I present to you the story of the FIREFIGHTER COWBOY!

I first met the Firefighter Cowboy online dating. Also he was my first escapade into blind dates off the internet. (There isn’t enough wine in my house currently for me to delve into my online dating situation, we’ll save that for some other time.) He seemed sort of normal so I agreed to go meet for drinks. Let’s just get this outta the way right away….he lied about his height!!!! WHY WHY WHY do guys think they can just add a couple inches and no one will notice?!?!?!? I suppose if a girl was 5’2” she might not notice, I however am not one of those girls. As a tall girl with an obsession for heels, height is an non negotiable issue for me. Even in cowboy boots he was still short….not like meh I can deal short….but like full on short!! Anyway, that was strike one. Second, he spent most of the date criticizing my beer choices. Can’t a guy just let a girl get her drink on? Fast-forward a couple hours, we leave, and I’m counting my lucky stars that its over. This is where it starts to get real weird….he sent me a text asking if I thought we should see each other again. I responded along the lines of “no, not really” which produced a response of “yea, me neither”. Maybe an hour after that I get a text asking if I wanted to hang out again! This should have been my first clue……

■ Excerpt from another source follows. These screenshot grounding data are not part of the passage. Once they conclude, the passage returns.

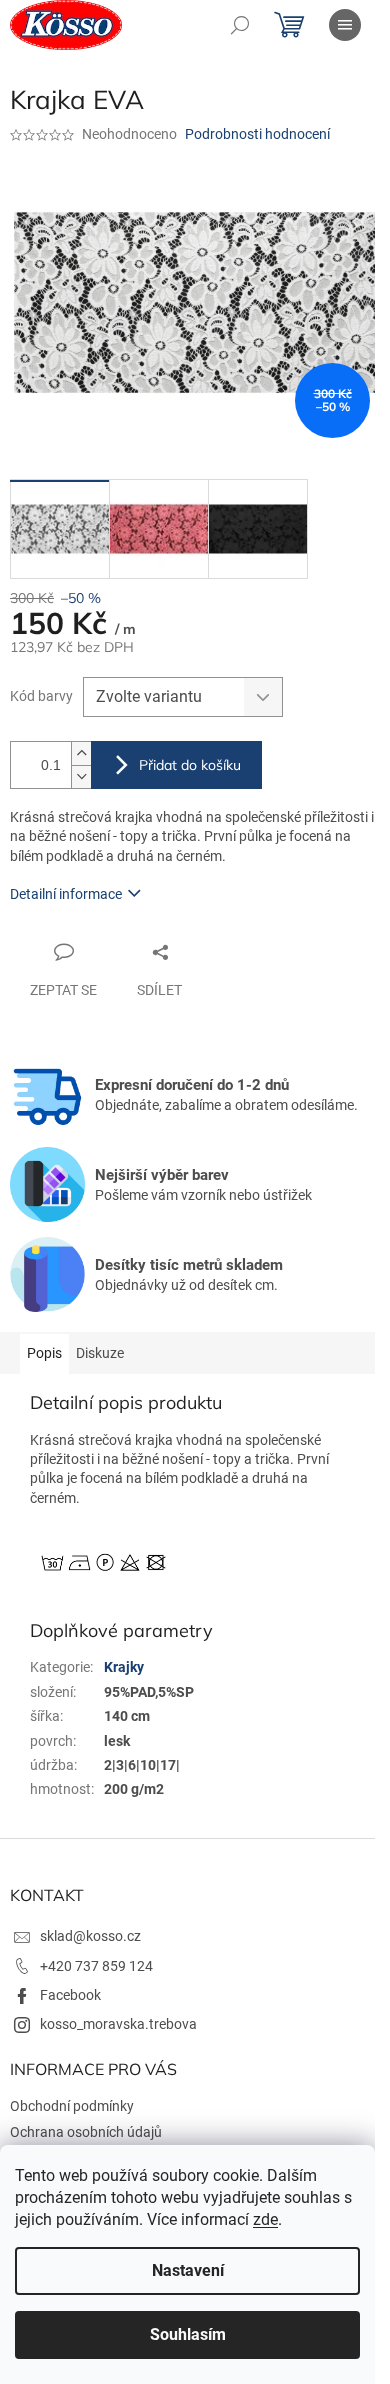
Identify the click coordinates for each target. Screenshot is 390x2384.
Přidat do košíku (190, 765)
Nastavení (188, 2270)
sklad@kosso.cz (90, 1936)
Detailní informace (66, 894)
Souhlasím (188, 2334)
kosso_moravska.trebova (118, 2024)
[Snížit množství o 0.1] (81, 776)
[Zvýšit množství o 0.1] (81, 753)
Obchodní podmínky (72, 2106)
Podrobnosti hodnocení (257, 134)
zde (265, 2219)
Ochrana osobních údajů (86, 2132)
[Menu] (345, 25)
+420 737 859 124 (96, 1966)
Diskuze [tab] (100, 1353)
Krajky (124, 1667)
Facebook (70, 1995)
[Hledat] (240, 25)
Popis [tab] (44, 1353)
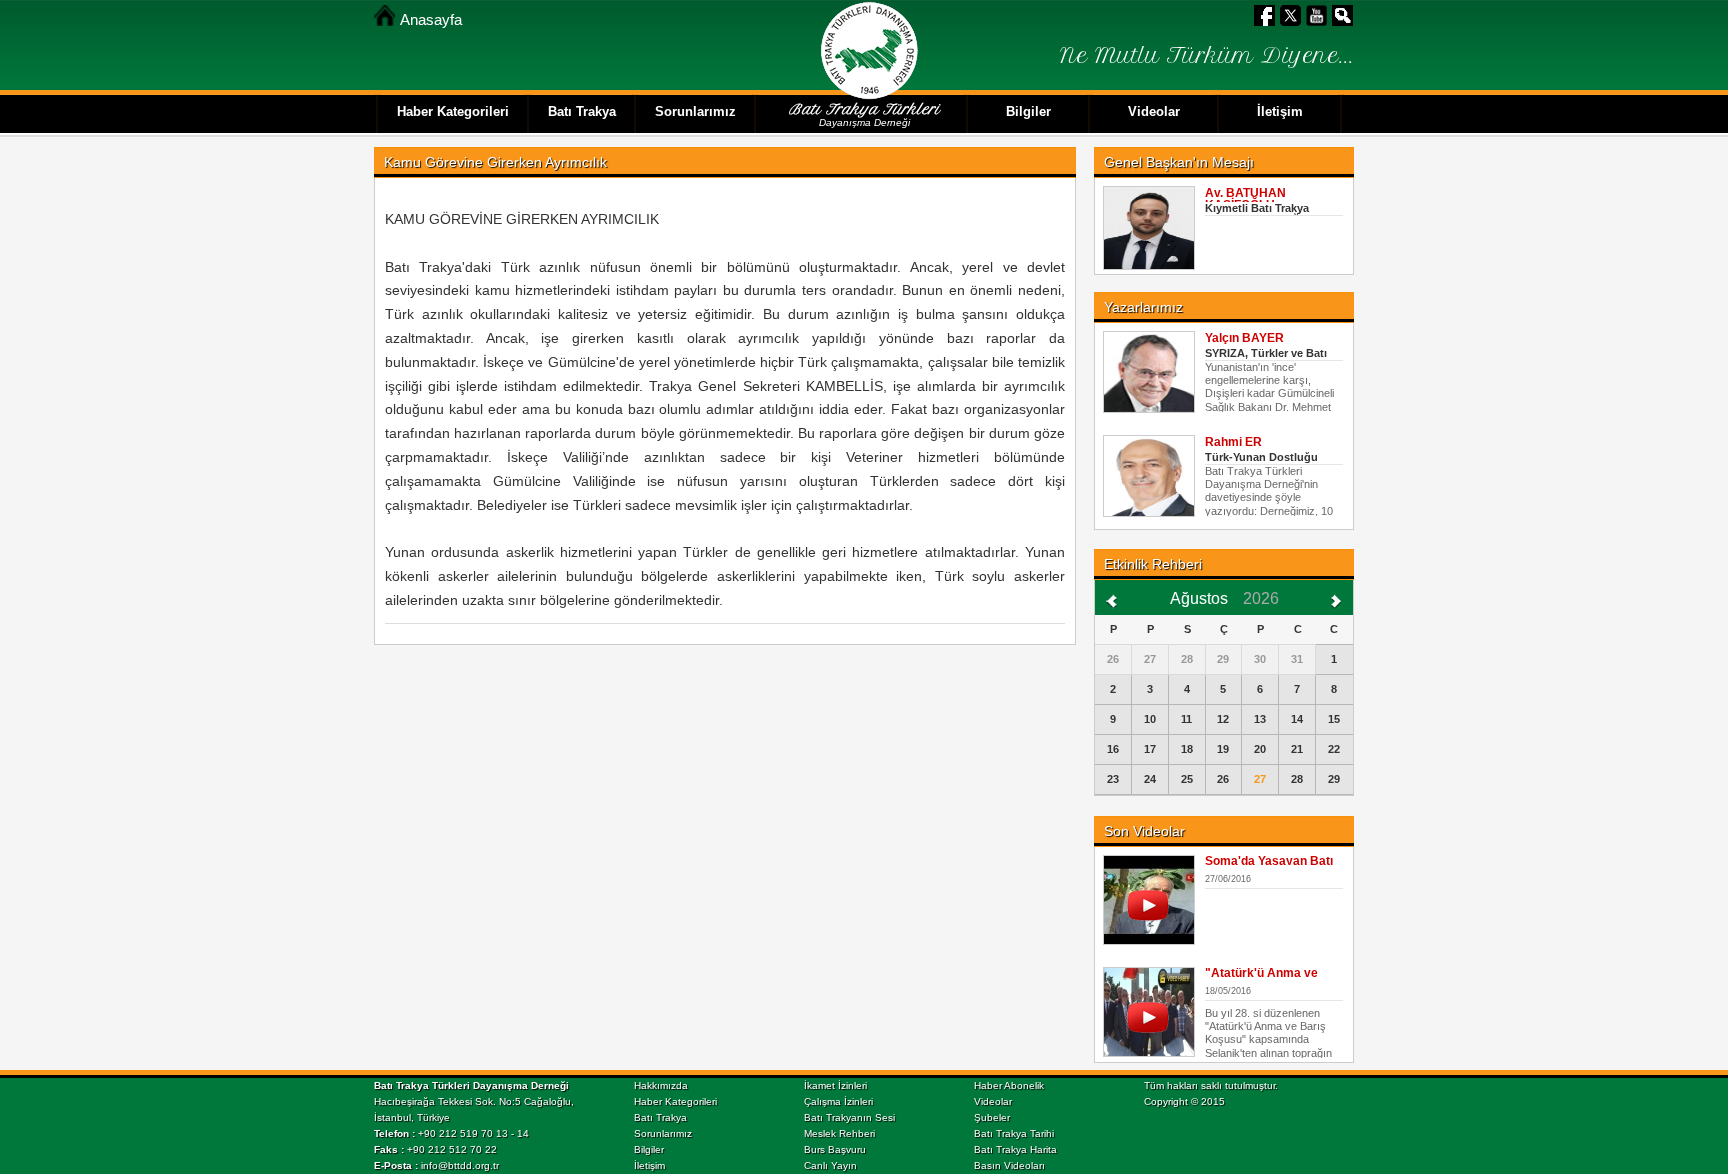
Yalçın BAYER (1244, 338)
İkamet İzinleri (835, 1085)
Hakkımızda (661, 1085)
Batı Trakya (660, 1117)
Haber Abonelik (1009, 1085)
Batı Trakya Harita (1015, 1149)
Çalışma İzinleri (838, 1101)
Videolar (993, 1101)
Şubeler (992, 1117)
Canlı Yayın (830, 1165)
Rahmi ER (1233, 442)
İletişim (649, 1165)
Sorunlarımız (663, 1133)
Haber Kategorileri (675, 1101)
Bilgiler (649, 1149)
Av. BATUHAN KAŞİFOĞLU (1245, 199)
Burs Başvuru (835, 1149)
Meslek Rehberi (839, 1133)
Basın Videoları (1009, 1165)
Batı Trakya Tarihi (1014, 1133)
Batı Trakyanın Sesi (849, 1117)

Also…he didn’t look like this..I mean he’s not a stripper….but this general vibe was not what he was working with!

Moving forward, the Cowboy and I decided that we could just hang out. We discussed, AT LENGTH, that we wouldn’t date but that we could sometimes hang out socially. I didn’t really have friends in town. I thought that maybe if I had someone to hang out with I would eventually meet some people. Every time we hung out he always got really upset that I wouldn’t date him. This would cause him to alternate between never wanting to speak to me again and turning around and inviting me out again. It was weird, don’t ask me why we kept hanging out, we just did. He eventually moved into an apartment near my old town home, apparently quit being a firefighter, and started working at the Ford dealership. The last time I saw him at my house was really the icing on the craziness cake.

If this deranged beaver cake is a 9 on the crazy scale…..we are headed to full on 10.  Strap in folks!

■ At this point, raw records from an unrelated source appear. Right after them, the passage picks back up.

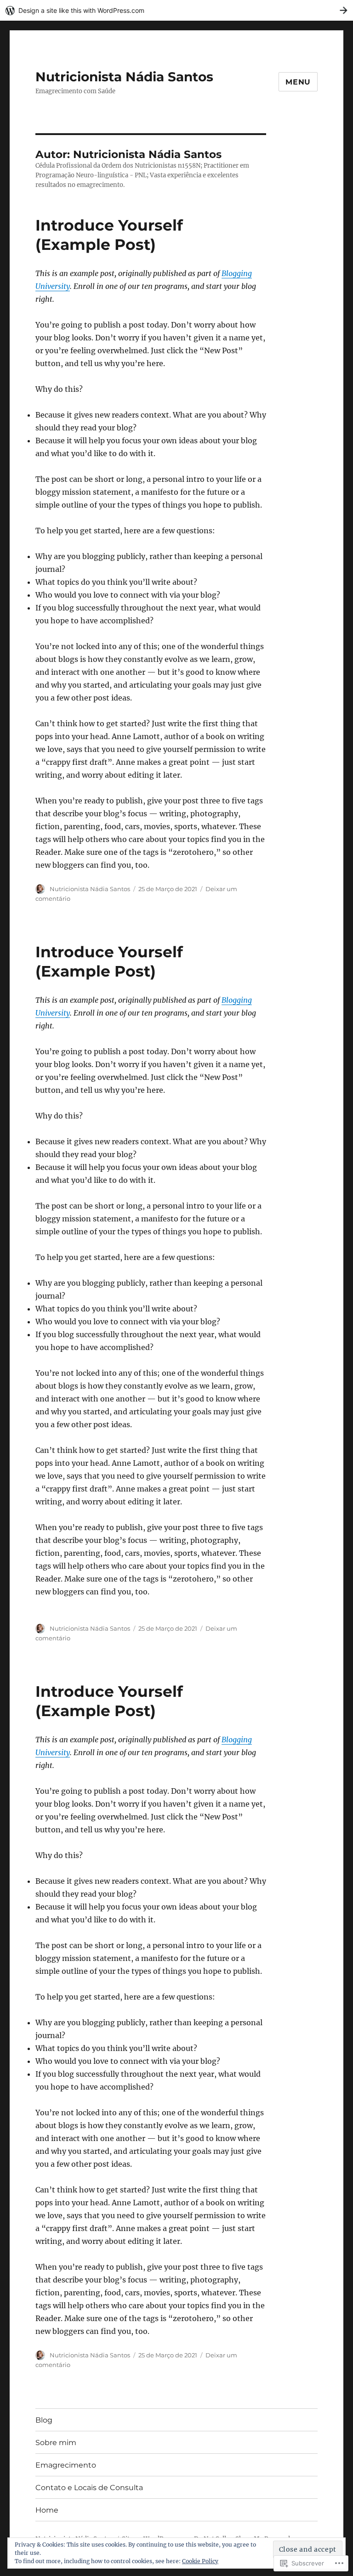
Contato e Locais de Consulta (89, 2487)
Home (46, 2510)
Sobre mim (55, 2442)
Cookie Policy (200, 2561)
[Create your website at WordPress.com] (176, 10)
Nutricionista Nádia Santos (124, 77)
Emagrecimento (65, 2465)
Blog (43, 2420)
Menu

If this deranged beaver cake is a 5 on the WTF scale…..we are headed to full on 10.                   Strap in folks!

He stopped by one night on his way home from work for drinks on my patio. It started getting late and buggy out so we moved inside. I’m not quite sure how this series of events occurred, but before I knew it the Cowboy was drinking straight vodka out of a coffee mug IN MY KITCHEN!! Ok….cool…. I guess, I mean I can roll with this, a little vodka never hurt anyone. So we bummed around for a bit while he swilled vodka. The downfall really started when the swilling led to him asking me out for the umpteenth time. This was obviously our established standard operating procedure. Drinks always led to stating the various reasons why he was OBVIOUSLY the only person I should be dating. This particular night was going along very much according to plan……and then the crying started.

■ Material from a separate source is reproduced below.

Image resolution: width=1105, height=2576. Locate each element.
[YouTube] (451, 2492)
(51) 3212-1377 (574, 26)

I can not accurately express the horror and/or confusion that flashed through my brain. A 27 year old guy was standing in my kitchen bawling whilst explaining that my current boyfriend was awful and that he, the Cowboy, was the best life choice I could possibly make! This choice, as I recall, was primarily based on the fact that his dad knows the mayor (or former mayor maybe) of Brookings, SD. I’m not sure that any fact has ever made me less enthused to date someone! I think he ended up walking home that night after I kinda sorta shoved him out of my house. Luckily, I avoided any potentially awkward encounters the next day when he came to get his car. It had been there in the morning, but was just gone when I got home from work. #winning

Remember kids.....don't swill and campaign!

Remember kids…..don’t swill and campaign!

Before you jump to conclusions that I was mean to this poor crying, ex-firefighter, cowboy in my kitchen I have a fun fact to share. Late last year I went on a date with another online boy.   (I know, I know I should learn!!! Again, not enough wine currently to broach this topic.) This date was with a manager at a Ford dealership where the Cowboy had worked. (The Cowboy had been fired from the dealership, so now he’s an ex-firefighter/ex-carsalesman?!?!) I guess they ran into each other at a bar one night, and the Cowboy had proceeded to start crying and yelling about his connections to “important people in Brookings!!” Good to know that I wasn’t the only one who was unimpressed with his political connections!